Looking at the facelifted Versailles I kind of liked it. It kind of reminds me of a straw boaters hat.
“…a tarted-up Ford Granada with a laughably ambitious price.”
Worked for the original Seville. A (dramatically) tarted-up Nova with the highest Cadillac price tag aside from the limo/commercial chassis.
One difference is the Granada/Falcon underpinnings were a disaster compared to the relatively well-sorted Nova chassis/body. A Nova, or it’s clones, or the K-body Seville, have approximately the same potential as a Camaro Z-28 or Firebird Trans-Am. Or, going the other way, a basically-good chassis can be made as compliant and as soft as a bad chassis, without incurring many of the “bad chassis” penalties. The Falcon was a cut-price, poorly-engineered piece of crap from the beginning to the end. Everything built off that platform–however it was stretched, widened, tortured–still had it’s bottom-feeder Falcon roots, calling it “mediocre” would be an (undeserved) compliment.
A “good” compact car can be made better with the application of intelligence and increased budget. A “crap” compact car can look “more expensive” with an increased budget, but will always be compromised by it’s “crap” origins.
NO!
You must commit to brougham. Remember the super-sad brougham versions of the Satellite, Matador and Coronet? Brougham was more than extra vinyl a hood cornament or shag carpeting. I believe this looks like a larger version of the Maverick LDO.
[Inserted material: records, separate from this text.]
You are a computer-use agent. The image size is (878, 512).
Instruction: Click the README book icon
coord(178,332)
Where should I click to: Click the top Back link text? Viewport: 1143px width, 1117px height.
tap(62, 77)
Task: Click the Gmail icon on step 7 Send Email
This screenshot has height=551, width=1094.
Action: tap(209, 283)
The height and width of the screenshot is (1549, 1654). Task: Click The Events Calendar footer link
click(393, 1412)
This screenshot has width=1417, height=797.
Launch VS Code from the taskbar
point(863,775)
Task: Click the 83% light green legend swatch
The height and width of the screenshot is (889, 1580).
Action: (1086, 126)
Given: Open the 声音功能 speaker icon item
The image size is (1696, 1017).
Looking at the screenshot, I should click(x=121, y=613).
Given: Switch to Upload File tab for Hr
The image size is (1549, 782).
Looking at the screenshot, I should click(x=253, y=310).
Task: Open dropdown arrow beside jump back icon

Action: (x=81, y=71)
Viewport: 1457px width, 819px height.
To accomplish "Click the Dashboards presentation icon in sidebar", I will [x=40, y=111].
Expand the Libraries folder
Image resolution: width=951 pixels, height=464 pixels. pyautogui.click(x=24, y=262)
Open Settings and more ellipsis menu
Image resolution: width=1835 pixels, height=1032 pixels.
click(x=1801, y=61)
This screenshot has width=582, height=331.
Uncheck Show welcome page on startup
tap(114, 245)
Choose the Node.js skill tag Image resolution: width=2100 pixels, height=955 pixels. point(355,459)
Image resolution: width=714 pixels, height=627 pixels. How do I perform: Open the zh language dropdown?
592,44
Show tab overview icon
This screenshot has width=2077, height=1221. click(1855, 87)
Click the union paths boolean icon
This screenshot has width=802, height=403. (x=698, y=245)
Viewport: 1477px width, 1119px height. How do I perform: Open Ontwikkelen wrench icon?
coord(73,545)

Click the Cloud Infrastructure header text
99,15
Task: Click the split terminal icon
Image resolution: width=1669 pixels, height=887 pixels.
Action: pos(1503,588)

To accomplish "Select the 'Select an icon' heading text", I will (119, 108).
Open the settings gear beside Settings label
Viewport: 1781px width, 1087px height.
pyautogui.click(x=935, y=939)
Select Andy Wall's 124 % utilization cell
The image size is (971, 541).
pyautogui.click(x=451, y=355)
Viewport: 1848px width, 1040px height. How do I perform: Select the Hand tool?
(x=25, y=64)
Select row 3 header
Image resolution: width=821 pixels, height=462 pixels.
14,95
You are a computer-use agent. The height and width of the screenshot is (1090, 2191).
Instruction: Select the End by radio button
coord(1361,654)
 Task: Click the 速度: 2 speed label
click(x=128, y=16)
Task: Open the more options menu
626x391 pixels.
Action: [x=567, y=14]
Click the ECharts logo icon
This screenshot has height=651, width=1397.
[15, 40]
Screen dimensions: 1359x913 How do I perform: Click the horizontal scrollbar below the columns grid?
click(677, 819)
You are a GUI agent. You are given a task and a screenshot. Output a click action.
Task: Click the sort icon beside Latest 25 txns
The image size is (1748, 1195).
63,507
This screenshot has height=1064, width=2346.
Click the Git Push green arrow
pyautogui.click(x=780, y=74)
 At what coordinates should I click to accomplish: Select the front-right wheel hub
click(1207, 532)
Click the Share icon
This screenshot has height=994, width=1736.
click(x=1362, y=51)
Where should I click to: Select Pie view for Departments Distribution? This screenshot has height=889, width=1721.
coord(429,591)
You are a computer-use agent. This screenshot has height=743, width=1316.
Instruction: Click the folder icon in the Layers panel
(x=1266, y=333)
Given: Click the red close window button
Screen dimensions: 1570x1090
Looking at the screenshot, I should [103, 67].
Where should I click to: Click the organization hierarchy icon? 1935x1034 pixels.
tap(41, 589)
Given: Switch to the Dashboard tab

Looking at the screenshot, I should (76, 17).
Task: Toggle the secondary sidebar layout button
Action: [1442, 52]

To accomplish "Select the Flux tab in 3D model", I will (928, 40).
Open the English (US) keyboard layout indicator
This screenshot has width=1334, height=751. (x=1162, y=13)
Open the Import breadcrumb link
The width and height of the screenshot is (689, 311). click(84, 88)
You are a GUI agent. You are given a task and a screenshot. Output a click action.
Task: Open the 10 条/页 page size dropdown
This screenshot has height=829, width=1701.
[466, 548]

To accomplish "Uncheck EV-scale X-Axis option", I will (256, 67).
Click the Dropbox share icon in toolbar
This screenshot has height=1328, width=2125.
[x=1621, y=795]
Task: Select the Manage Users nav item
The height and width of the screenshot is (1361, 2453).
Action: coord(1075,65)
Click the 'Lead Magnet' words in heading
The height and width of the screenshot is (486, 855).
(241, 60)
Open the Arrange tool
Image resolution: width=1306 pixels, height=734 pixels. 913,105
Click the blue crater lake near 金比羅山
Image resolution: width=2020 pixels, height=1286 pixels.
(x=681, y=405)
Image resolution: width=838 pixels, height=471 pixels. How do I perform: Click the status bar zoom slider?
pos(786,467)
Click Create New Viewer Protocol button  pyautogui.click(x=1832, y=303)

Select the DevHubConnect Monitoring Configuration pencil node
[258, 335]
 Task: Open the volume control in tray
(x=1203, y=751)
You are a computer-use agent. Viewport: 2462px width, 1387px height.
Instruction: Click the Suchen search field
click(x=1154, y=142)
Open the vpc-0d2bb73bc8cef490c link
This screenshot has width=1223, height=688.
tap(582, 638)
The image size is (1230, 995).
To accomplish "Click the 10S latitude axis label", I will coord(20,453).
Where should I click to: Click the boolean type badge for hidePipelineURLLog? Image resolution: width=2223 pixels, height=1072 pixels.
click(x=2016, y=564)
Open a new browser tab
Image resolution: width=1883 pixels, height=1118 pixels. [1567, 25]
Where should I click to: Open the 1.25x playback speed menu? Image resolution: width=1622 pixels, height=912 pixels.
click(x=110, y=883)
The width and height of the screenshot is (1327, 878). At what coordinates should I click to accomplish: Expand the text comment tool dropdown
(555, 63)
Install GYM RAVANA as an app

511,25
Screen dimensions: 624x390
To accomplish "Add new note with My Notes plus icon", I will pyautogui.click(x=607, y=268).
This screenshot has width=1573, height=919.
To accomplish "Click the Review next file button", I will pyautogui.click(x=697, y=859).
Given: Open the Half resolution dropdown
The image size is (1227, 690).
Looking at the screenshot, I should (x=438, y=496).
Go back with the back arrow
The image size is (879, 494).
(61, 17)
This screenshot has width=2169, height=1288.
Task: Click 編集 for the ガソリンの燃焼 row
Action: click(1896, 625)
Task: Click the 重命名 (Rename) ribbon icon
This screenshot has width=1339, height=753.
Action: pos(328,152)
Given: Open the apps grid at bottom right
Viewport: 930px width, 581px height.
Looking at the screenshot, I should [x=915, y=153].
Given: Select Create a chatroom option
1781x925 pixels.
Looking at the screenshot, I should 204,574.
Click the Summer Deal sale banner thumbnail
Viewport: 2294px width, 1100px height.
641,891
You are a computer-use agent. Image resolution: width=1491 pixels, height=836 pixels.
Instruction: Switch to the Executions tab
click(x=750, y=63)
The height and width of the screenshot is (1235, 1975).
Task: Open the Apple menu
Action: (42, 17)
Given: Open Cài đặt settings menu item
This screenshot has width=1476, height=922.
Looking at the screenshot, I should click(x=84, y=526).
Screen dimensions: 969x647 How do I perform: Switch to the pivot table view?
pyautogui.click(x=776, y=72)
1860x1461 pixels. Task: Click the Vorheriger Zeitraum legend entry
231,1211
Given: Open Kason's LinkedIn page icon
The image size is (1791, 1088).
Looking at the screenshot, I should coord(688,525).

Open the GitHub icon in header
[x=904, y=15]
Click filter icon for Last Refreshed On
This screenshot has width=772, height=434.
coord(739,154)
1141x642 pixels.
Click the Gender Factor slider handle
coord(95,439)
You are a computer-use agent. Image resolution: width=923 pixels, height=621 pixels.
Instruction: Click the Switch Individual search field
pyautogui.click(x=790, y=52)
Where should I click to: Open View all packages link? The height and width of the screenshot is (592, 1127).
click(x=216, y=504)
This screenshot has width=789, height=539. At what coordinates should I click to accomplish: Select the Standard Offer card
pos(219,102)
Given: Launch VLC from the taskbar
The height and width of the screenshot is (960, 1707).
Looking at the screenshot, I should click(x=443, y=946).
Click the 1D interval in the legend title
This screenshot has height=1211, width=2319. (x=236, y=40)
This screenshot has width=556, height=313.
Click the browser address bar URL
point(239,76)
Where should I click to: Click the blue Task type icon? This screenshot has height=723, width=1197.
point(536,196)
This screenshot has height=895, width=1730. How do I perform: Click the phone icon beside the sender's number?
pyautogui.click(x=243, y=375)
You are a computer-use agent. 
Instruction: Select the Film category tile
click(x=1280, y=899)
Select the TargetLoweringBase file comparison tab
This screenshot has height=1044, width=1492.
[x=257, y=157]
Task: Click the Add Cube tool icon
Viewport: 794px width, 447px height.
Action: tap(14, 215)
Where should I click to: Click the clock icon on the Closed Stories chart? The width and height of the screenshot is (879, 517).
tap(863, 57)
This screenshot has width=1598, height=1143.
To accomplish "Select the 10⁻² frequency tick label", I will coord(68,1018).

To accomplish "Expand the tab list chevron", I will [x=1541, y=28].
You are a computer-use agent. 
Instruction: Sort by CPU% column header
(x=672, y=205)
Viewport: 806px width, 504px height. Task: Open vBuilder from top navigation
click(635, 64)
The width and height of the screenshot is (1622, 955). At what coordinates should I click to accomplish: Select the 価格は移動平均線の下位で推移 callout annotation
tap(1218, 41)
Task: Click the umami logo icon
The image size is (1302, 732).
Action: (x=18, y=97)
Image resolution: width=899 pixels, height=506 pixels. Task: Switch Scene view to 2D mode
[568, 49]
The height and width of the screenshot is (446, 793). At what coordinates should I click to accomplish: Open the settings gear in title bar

The formal shape doesn’t permit external lines like these.
“By all accounts, the Catera WAS horrible, riddled with electrical issues and a self-destructing engine, courtesy of a $10 dollar timing chain tensioner.”
The wishful dream that “bringing over Opels would have saved GM” in actuality would’ve been quality nightmares. Imagine fleet of cars with Catera’s issues.
Now, Opels are badge engineered PSA products, who cares anymore?